Instructions for the task:
Wherever the string "Open" appears in the entries below, return the line that holds it.
-------- Provided records
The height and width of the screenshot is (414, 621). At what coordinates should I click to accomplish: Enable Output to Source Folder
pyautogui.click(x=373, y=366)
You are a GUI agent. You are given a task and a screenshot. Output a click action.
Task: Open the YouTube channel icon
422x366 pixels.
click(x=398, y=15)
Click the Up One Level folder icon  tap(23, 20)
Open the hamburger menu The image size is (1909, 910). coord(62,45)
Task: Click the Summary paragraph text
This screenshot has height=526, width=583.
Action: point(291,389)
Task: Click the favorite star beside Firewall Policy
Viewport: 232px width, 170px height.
----------------
Solution to this task:
Task: Open the YouTube channel icon
Open the hamburger menu The image size is (1909, 910). coord(62,45)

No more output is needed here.